Purchased an OK Joe Highland, i have sealed it during assembly, and seasoned her last night. With info I found on here i used copper RTV to seal the box's and Fire black for the door. I also purchased a charcoal box for the firebox to help keep it all together in there. 

Anyways, Looking for recommendations and recipe's for my first cook. What is a good beginner meat? I would love to do a brisket but from what i have read they seem to be more advanced. Maybe some ribs? Any tips are appreciated. 

Thanks in advance for the replies!


----------



## noboundaries (Sep 23, 2016)

Got with something foolproof and generally quick for your first smoke.  It helps you get a feel for how the smoker needs to be tended and puts a success under your belt right off the bat. 

Boneless, skinless chicken thighs, dusted with your favorite rub and smoked to an IT of 165-175F will give you a quick success.  They absorb smoke nicely, don't take more than 2-3 hours depending on your chamber temp, and can be eaten sauced or unsauced. 

If you need more ideas, see below. 

1.  Easiest:  sausages, dark meat chicken, fish (like salmon or cod), boneless country pork ribs, beef you'll smoke to rare/medium rare (tri tip or cross rib roast), ABTs, pork loin or tenderloin, meatloaf. 

2.  Moderate: Spare and Baby Back ribs (easy but take longer than the above), pork butt (foolproof but can take quite a while depending on your chamber temp), whole chickens if you can maintain a 300+F chamber temp to get a nice skin.

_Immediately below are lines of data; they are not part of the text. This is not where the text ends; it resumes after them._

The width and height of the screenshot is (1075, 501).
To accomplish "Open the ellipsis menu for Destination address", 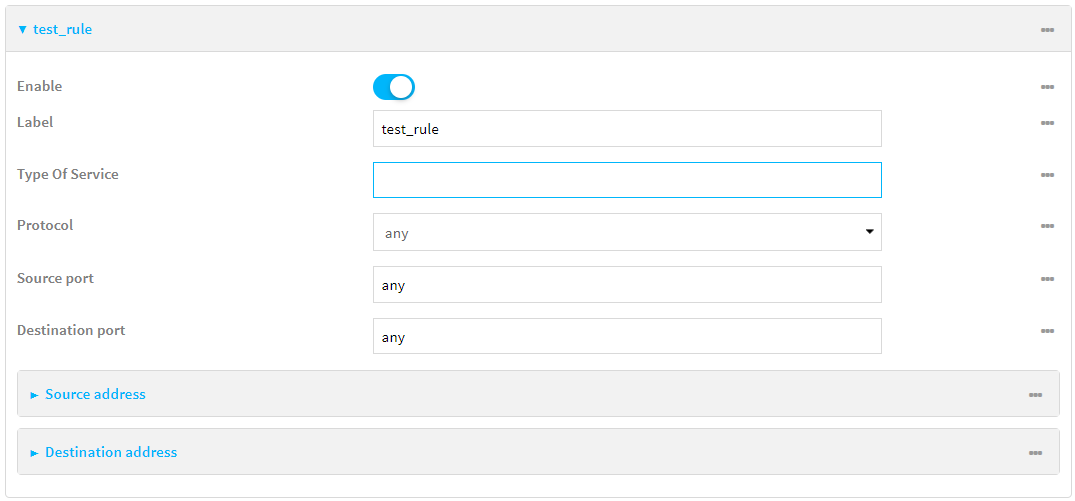I will (x=1035, y=453).
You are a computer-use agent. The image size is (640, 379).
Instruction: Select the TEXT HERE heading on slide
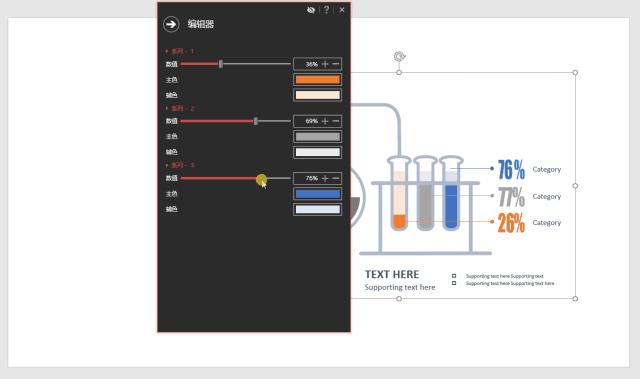tap(392, 274)
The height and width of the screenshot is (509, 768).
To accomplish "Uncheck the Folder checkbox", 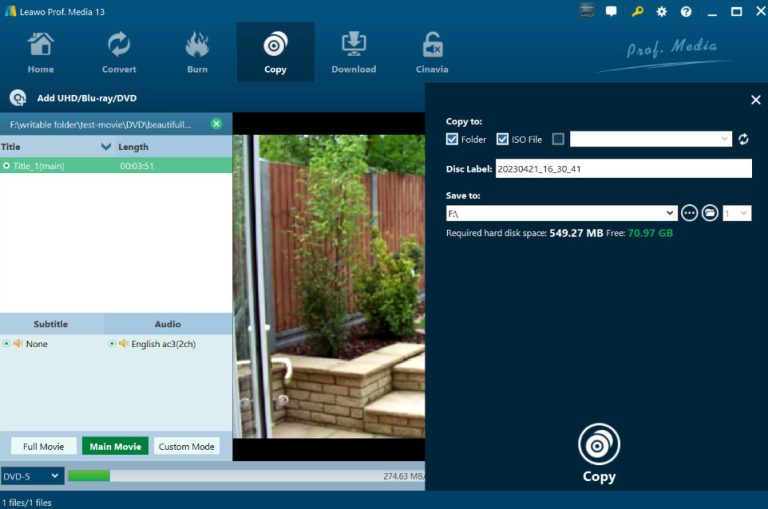I will point(453,139).
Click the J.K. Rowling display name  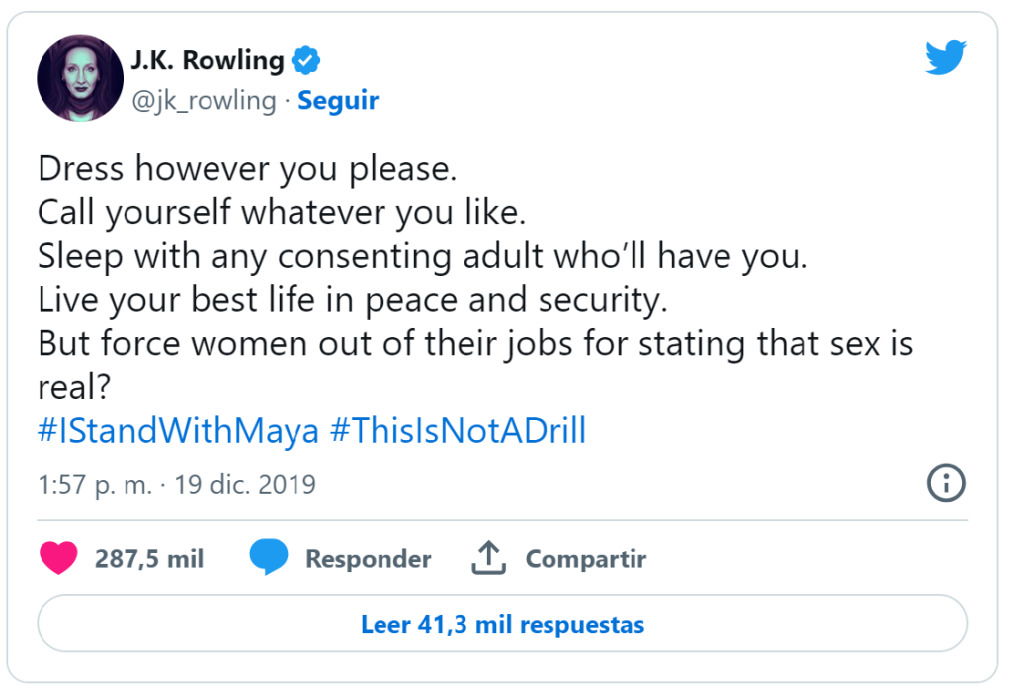point(207,60)
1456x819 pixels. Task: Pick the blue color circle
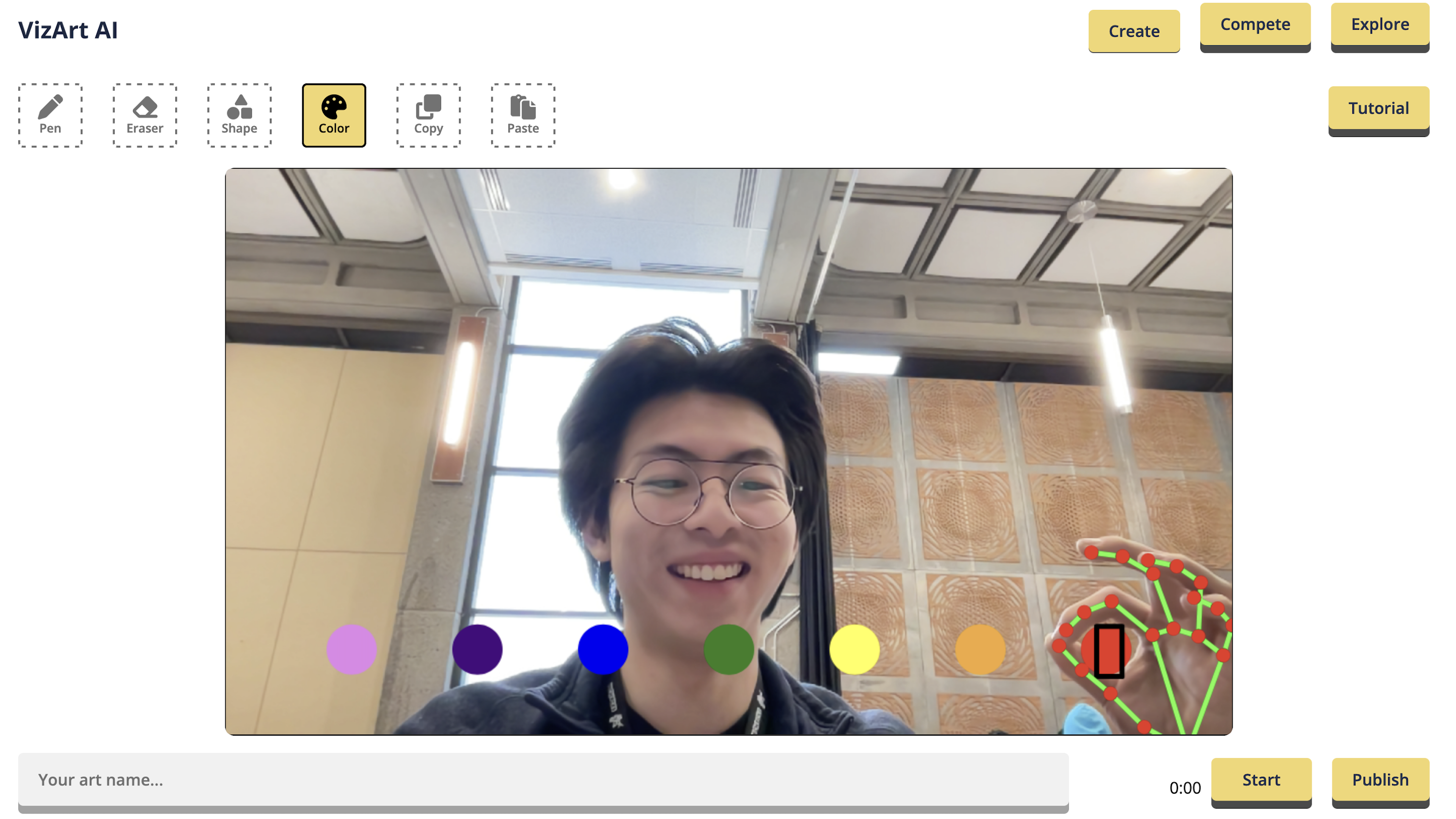pyautogui.click(x=603, y=649)
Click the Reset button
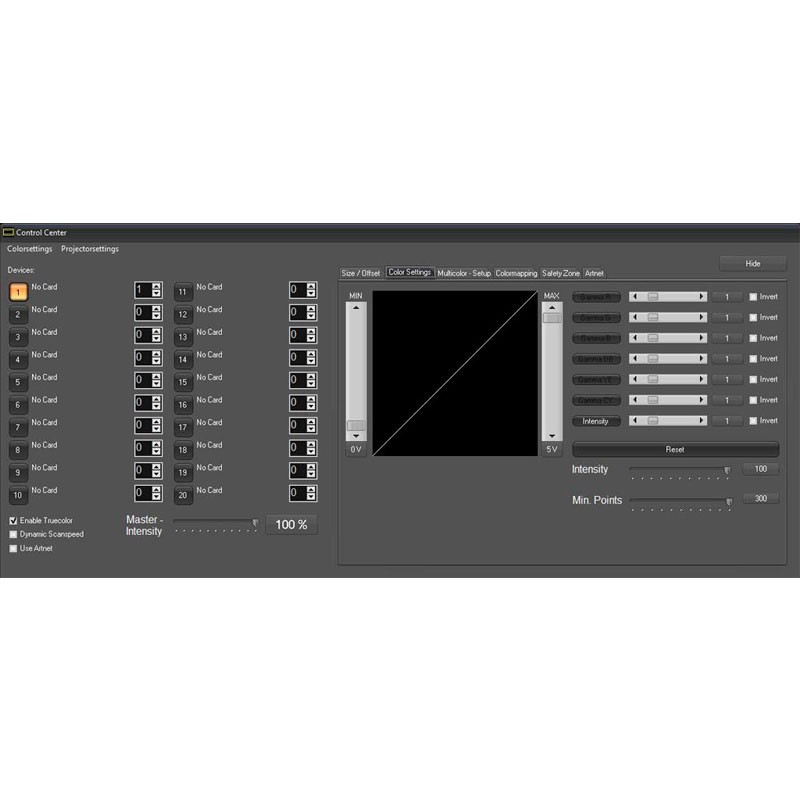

3.  Challenging:  Brisket, chuck roast, beef ribs.  They are actually all easy but take a bit of practice and experience with your smoker. 

Have fun and take pics!


----------



## SmokinAl (Sep 23, 2016)

I always recommend chicken as a first smoke.

It's relatively inexpensive and easy to cook.

Either parts or the whole chicken.

Here is a bunch of recipes.

http://www.smoking-meat.com/?s=chicken

Al


----------



## crankybuzzard (Sep 23, 2016)

Welcome to the hobby!

My biggest recommendation, other than the great ones above, is to have patience and take some notes.   It'll take a bit to get your temp dialed i, but the chicken the others have recommended is very forgiving.   

Once you get this first one under your belt, you'll be amazed at what all you can do with heat and smoke!

Let us know how it goes.


----------



## pace02rs (Sep 24, 2016)

Thanks for the pointers, Grabbed a simple wing and thigh recipe from the link posted. Simple marinade with a rub. Cant wait to get home and fire up the smoker!


----------



## mdgirlinfl (Oct 24, 2016)

Pace02rs said:


> Thanks for the pointers, Grabbed a simple wing and thigh recipe from the link posted. Simple marinade with a rub. Cant wait to get home and fire up the smoker!


Welcome!  And looking forward to pictures of those wings and thighs.  I'm rather new myself and found this group tremendously helpful and welcoming!  Happy smoking!


Sent from my iPad using Tapatalk


----------